• _Provided records_:
* * * * *
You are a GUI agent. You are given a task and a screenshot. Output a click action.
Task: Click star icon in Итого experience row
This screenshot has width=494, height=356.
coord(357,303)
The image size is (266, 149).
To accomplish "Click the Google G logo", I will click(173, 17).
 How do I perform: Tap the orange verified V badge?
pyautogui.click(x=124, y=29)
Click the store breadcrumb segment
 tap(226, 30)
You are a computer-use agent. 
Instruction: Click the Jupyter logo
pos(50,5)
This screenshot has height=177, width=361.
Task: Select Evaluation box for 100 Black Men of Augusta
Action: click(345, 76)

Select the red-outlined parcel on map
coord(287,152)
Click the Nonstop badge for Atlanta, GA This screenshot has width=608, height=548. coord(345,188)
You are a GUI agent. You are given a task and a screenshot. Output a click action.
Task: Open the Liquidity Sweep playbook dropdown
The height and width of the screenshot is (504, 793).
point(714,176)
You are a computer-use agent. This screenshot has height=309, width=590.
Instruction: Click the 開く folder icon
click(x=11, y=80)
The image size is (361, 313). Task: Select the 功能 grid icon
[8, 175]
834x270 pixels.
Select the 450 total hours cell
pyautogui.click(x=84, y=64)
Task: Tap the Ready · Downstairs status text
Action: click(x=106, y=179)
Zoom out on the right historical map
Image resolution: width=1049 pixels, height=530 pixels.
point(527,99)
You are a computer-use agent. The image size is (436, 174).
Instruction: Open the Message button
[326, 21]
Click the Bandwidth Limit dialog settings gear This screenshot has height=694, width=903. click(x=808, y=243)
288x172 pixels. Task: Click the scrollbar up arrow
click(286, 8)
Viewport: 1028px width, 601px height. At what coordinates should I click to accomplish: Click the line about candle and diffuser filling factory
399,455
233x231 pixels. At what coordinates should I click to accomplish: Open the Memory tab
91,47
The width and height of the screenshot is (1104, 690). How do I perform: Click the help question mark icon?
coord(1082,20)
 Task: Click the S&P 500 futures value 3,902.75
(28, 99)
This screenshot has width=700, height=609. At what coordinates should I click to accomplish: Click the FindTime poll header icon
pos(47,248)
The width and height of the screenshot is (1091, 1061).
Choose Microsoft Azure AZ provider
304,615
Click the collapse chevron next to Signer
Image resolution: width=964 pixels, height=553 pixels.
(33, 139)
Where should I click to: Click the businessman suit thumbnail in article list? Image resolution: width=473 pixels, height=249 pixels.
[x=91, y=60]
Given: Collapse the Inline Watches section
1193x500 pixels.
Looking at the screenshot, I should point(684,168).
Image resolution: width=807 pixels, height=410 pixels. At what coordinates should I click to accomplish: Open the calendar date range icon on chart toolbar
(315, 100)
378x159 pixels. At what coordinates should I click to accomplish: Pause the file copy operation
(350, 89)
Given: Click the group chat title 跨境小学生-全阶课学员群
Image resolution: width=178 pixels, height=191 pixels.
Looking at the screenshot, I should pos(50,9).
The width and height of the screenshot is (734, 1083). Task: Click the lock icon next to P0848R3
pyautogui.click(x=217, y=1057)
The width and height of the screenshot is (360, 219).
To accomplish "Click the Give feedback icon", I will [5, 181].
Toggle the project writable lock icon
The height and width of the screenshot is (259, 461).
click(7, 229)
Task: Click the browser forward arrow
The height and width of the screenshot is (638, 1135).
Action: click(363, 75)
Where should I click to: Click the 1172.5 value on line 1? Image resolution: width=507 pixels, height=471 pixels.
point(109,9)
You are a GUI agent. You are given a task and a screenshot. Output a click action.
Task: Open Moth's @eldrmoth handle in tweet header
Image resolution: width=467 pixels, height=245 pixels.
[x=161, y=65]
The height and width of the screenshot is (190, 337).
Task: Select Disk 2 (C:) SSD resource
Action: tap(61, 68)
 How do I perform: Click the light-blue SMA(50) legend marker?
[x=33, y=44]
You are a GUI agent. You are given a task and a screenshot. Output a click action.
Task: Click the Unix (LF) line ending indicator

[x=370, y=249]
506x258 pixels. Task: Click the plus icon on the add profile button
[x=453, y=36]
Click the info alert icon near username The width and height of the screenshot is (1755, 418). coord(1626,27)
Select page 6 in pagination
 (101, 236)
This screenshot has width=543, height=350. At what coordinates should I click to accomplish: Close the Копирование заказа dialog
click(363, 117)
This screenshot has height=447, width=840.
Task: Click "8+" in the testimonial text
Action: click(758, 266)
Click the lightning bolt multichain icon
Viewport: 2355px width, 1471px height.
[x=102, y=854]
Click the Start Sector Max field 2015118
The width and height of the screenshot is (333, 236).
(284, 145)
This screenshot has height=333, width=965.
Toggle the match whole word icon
* * * * *
Work out how many lines of the data hold the string "computer". State only that number.

• _Completed task_: 3